Tuesday, November 20, 2007

A near empty Gare du Nord in Paris as the strike continued on November 18, 2007.
Image: Gideon.

The labor strikes in France, which began on November 13, 2007, are continuing as hundreds of thousands of civil servants hold a 24-hour work stoppage. The action by postal workers, teachers, air traffic controllers and hospital staff, have left many schools closed and airports facing delays and flight cancellations.

The November 2007 strikes in France began when SNCF rail workers and Paris Métro engineers went on strike to protest reforms by President Nicolas Sarkozy, which would reduce early retirement pensions.

Under current regulations, civil servants in France may retire after 37.5 years of service. Some professions, primarily in the rail industry, have an accelerated schedule, allowing rail workers to retire as early as age 50 with full benefits. The government wants to change that saying that these special pensions apply to 1.6 million workers and amount to 6% of the governments total pension payments.

It's a real worry for the French economy.

—Christine Lagarde

The rail strike has, according to opinion polls, become quite unpopular.

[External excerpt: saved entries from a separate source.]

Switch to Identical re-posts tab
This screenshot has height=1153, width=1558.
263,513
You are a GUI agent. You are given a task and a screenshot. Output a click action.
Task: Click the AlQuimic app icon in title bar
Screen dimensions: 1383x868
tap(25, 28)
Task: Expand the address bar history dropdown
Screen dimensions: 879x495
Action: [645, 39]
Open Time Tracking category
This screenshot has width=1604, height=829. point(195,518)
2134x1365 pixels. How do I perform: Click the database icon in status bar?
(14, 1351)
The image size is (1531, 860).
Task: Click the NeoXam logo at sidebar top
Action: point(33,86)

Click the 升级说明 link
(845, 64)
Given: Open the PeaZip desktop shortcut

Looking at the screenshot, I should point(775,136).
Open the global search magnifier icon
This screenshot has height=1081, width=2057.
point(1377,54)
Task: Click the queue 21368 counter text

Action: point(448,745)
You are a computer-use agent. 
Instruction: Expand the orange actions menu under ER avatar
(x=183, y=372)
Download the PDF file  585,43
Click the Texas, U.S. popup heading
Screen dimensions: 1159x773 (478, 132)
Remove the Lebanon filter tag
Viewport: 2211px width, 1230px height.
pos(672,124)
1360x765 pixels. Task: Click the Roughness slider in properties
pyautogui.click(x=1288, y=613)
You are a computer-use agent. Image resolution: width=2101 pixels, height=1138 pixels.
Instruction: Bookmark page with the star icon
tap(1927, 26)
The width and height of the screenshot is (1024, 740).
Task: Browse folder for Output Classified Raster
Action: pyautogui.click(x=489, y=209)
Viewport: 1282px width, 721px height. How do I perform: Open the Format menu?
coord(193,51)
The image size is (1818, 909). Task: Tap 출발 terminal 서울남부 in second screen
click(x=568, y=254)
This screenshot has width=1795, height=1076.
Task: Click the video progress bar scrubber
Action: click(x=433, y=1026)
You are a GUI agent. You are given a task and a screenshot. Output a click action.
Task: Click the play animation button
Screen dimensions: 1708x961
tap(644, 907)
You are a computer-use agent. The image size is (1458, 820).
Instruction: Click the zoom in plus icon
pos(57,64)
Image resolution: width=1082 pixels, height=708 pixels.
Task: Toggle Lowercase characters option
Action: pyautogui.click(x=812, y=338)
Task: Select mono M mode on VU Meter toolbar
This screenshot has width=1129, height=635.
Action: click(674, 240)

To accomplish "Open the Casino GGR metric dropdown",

Speaking today, Sarkozy said "I am thinking about those millions of French people who after a day's work do not have a bus, a metro or a train to get home and who are tired of being held hostage. I am thinking of those companies that risk having to lay off workers."

The French finance minister Christine Lagarde estimated the strikes cost the economy of France 350 million each day. "It's a real worry for the French economy," she said. Public accounts minister Éric Wœrth spoke on France Inter radio and agreed that a prolonged strike would hurt the economy. "Not over several days. But if it lasted longer, it could obviously have consequences," he said.

The civil servants that began their 24-hour stoppage today are protesting what they say has been a de facto pay-cut. The purchasing power of their wages has dropped by 6% since 2000. They are demanding pay-raises and are protesting proposed job-cuts for 2008. The government has proposed to cut some 23,000 jobs, half of which would be in education.

The third work stoppage by French energy workers started last night, reducing electrical output by 9%. Newspaper distributors also went on strike, in protest of proposed restructuring. Students protested other reforms that would give universities greater autonomy. The students blocked access to buildings at campuses across the country.